Task description: Record by record, write out the listing word for word while omitting pictures.

Segment Start: Materials provided

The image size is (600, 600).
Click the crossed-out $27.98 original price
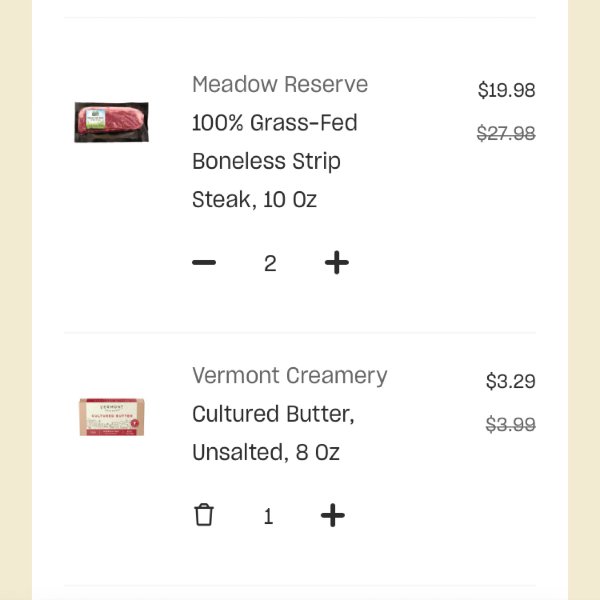[506, 134]
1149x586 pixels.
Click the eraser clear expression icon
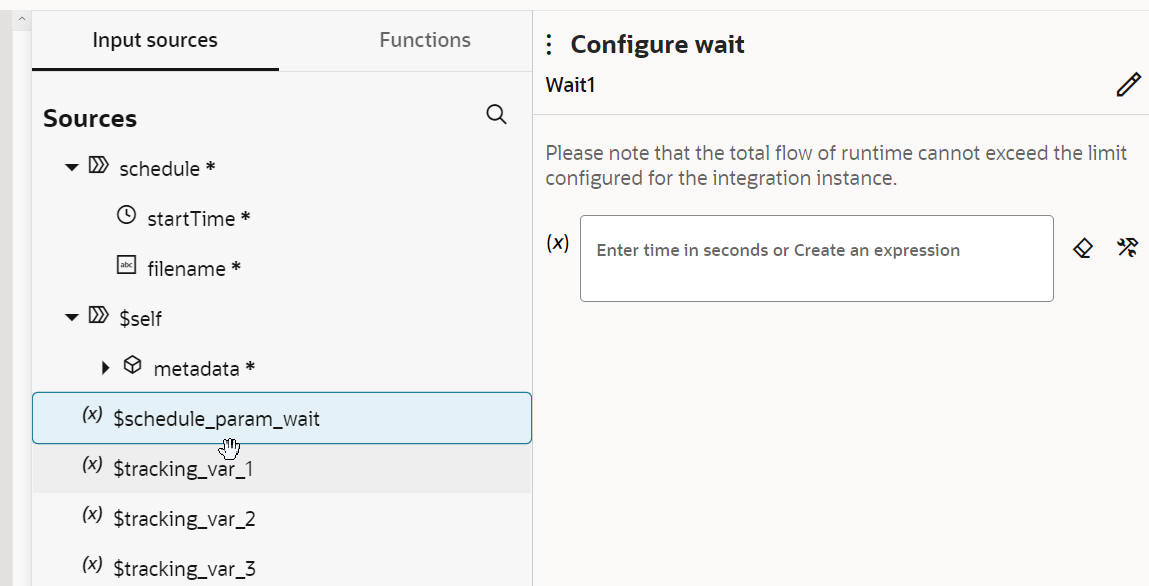1082,248
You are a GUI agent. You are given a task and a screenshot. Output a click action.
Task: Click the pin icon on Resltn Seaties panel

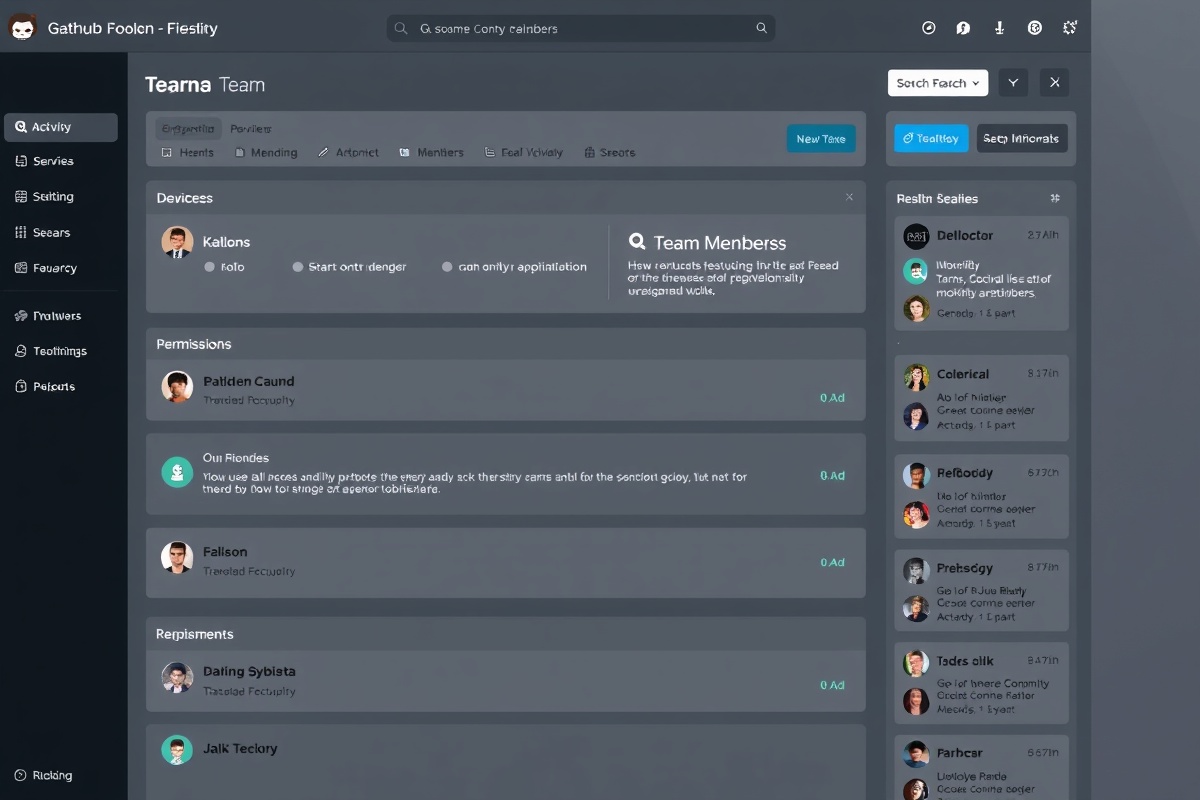coord(1054,198)
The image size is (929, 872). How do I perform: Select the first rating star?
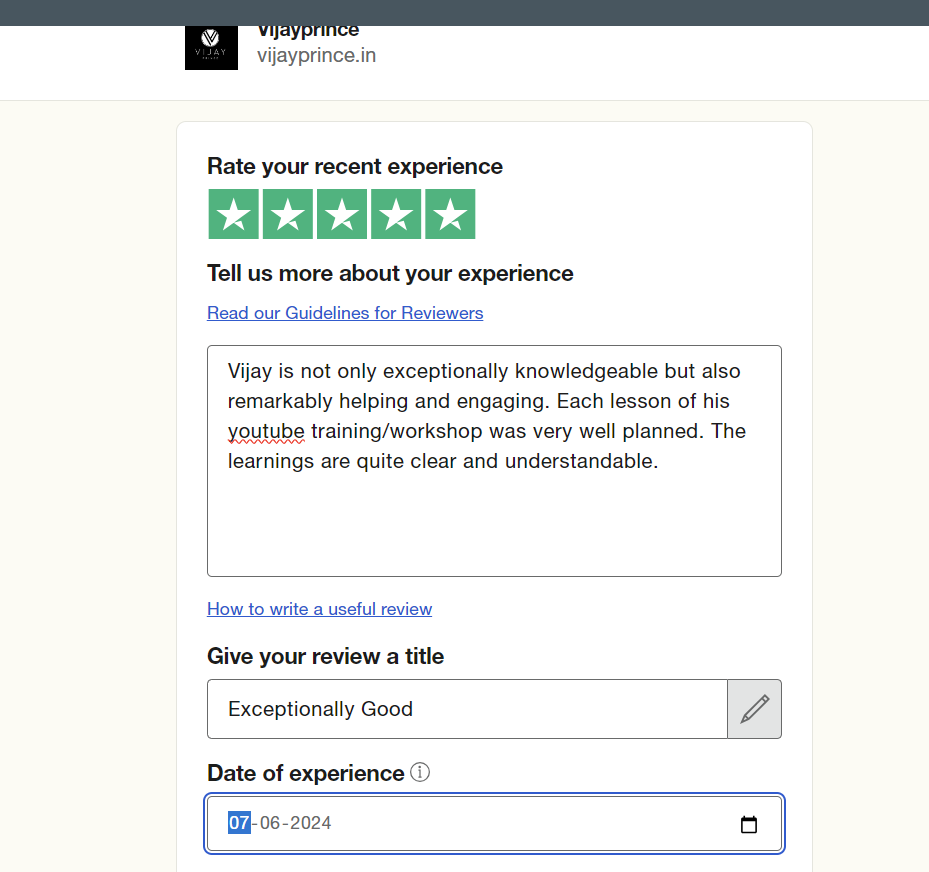[x=233, y=214]
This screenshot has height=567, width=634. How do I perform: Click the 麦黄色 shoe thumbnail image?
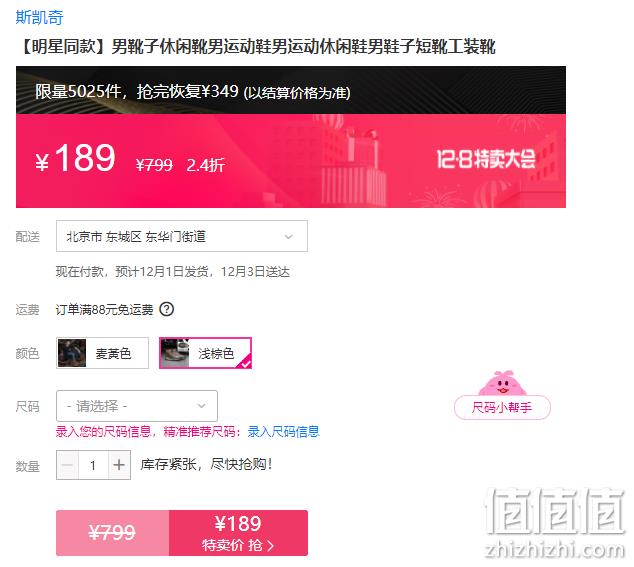[72, 353]
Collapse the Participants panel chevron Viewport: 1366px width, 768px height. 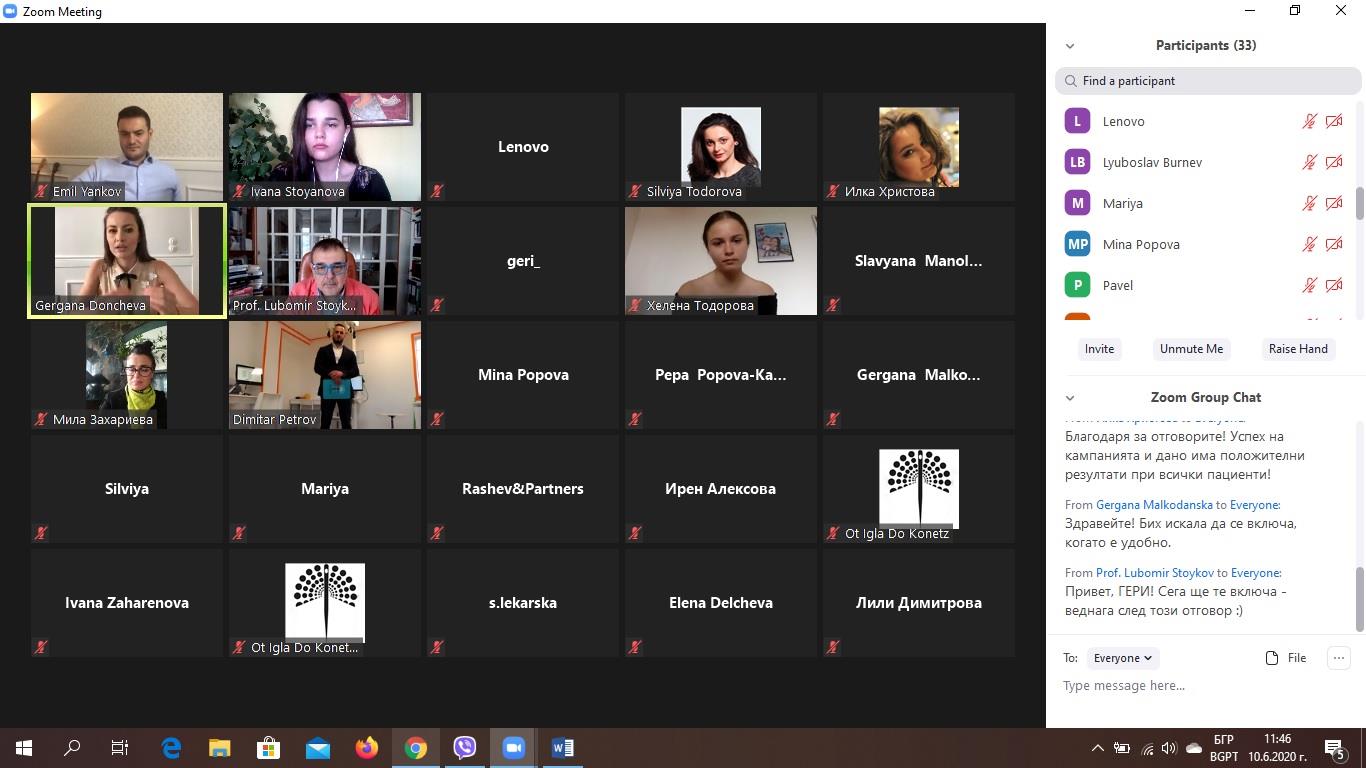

Segment End: Materials provided

Written response:
The image size is (600, 600).
Click the crossed-out $27.98 original price
[506, 134]
1149x586 pixels.
Click the eraser clear expression icon
1082,248
You are a GUI agent. You are given a task and a screenshot. Output a click action.
Task: Click the pin icon on Resltn Seaties panel

coord(1054,198)
The image size is (929, 872). How do I perform: Select the first rating star?
[x=233, y=214]
This screenshot has height=567, width=634. How do I perform: Click the 麦黄色 shoe thumbnail image?
[72, 353]
Collapse the Participants panel chevron Viewport: 1366px width, 768px height. 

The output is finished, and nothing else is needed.